Dalam banyak kebijakan, terlihat jelas bagaimana penguasa mampu “berpuasa” dengan selektif. Mereka berpuasa dari kritik, tapi tidak dari pencitraan. Berpuasa dari mendengar keluhan rakyat, tapi tidak dari menerbitkan aturan yang membebani. Berpuasa dari introspeksi, tapi tidak dari memberikan perintah. Jika ada yang mengkritik, segera diberi label negatif: provokator, perusuh, bahkan anti-pemerintah.
Ambil contoh bagaimana regulasi dibuat. Beberapa aturan lahir dengan cepat, tanpa banyak diskusi, tanpa mendengar masukan publik. Tapi di saat bersamaan, ada banyak persoalan yang seolah didiamkan dan dibiarkan menggantung. Berapa banyak masalah yang butuh solusi mendesak tetapi justru diperlambat? Berapa banyak aspirasi rakyat yang hanya menjadi deretan laporan tanpa tindak lanjut?
Dalam agama, puasa mengajarkan empati. Orang yang berpuasa merasakan bagaimana rasanya lapar, sehingga ia lebih memahami penderitaan orang lain. Puasa yang benar membuat seseorang lebih peduli terhadap sesama. Maka, jika pemimpin berpuasa kuasa dengan benar, mereka seharusnya lebih peka terhadap penderitaan rakyat.
Seharusnya mereka memahami bahwa harga kebutuhan pokok yang melambung tinggi bukan sekadar angka di statistik, tetapi beban nyata bagi keluarga miskin. Seharusnya mereka sadar bahwa keterlambatan subsidi, kebijakan pajak yang membebani, atau regulasi yang memihak kelompok tertentu bukan sekadar isu administratif, tetapi persoalan hidup bagi banyak orang.
Sayangnya, puasa kuasa yang kita saksikan lebih sering bersifat simbolis. Banyak pemimpin berbicara tentang kesederhanaan, tetapi tetap hidup dalam kemewahan. Mereka berbicara tentang mendengar suara rakyat, tetapi hanya mendengar suara yang sesuai dengan kepentingan mereka. Mereka meminta rakyat bersabar, tetapi diri mereka sendiri tak pernah menahan diri dalam mengambil keuntungan dari kekuasaan.
Sebuah hadis mengingatkan bahwa banyak orang berpuasa, tetapi yang mereka dapatkan hanya lapar dan haus. Mereka tidak memperoleh hikmah dan manfaatnya karena puasa yang dilakukan tanpa kesadaran. Dalam dunia politik, hal yang sama juga berlaku. Banyak pemimpin yang tampaknya berpuasa kuasa, tetapi sejatinya mereka hanya mencari cara untuk mempertahankan posisi.

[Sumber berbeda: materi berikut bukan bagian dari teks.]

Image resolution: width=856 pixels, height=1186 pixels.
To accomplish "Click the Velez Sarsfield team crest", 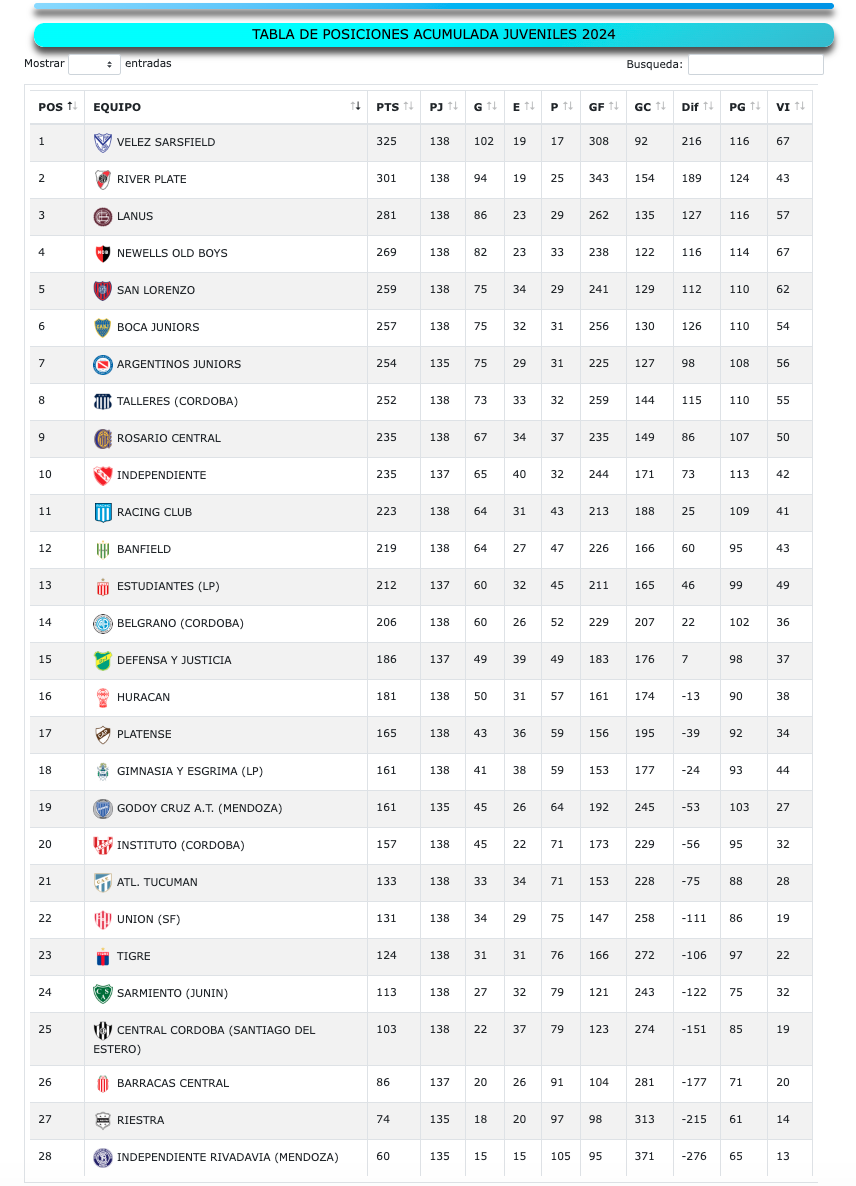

Mereka menampilkan diri sebagai pemimpin sederhana, tetapi di balik layar, tetap menikmati segala kemewahan yang diberikan jabatannya.
Maka, pertanyaannya: kapan para pemimpin akan benar-benar memahami makna puasa? Kapan mereka akan berpuasa dari keserakahan, dari kesewenang-wenangan, dari kebijakan yang menyusahkan rakyat? Jika mereka terus berpuasa dari keadilan, apakah mereka tidak khawatir bahwa rakyat suatu saat akan berbuka dengan kemarahan?
Sejatinya, kekuasaan yang baik bukanlah yang mempertahankan diri dengan segala cara, tetapi yang tahu kapan harus menahan diri. Pemimpin sejati bukanlah yang hanya memerintah, tetapi yang mampu menahan diri dari godaan berlebihan.
Puasa kuasa yang sesungguhnya adalah ketika seorang pemimpin sadar bahwa rakyat bukan untuk dikendalikan, tetapi untuk dilayani. Jika mereka benar-benar memahami esensi puasa, seharusnya mereka sadar: lapar rakyat hari ini bisa menjadi ancaman bagi kekuasaan esok hari.
Maka, mari berharap bahwa puasa kuasa bukan hanya sekadar wacana. Bahwa mereka yang selama ini menutup telinga akan mulai mendengar. Dan bahwa ketika mereka akhirnya berbuka, yang mereka hidangkan adalah keadilan—bukan hanya untuk segelintir orang, tetapi untuk seluruh rakyat.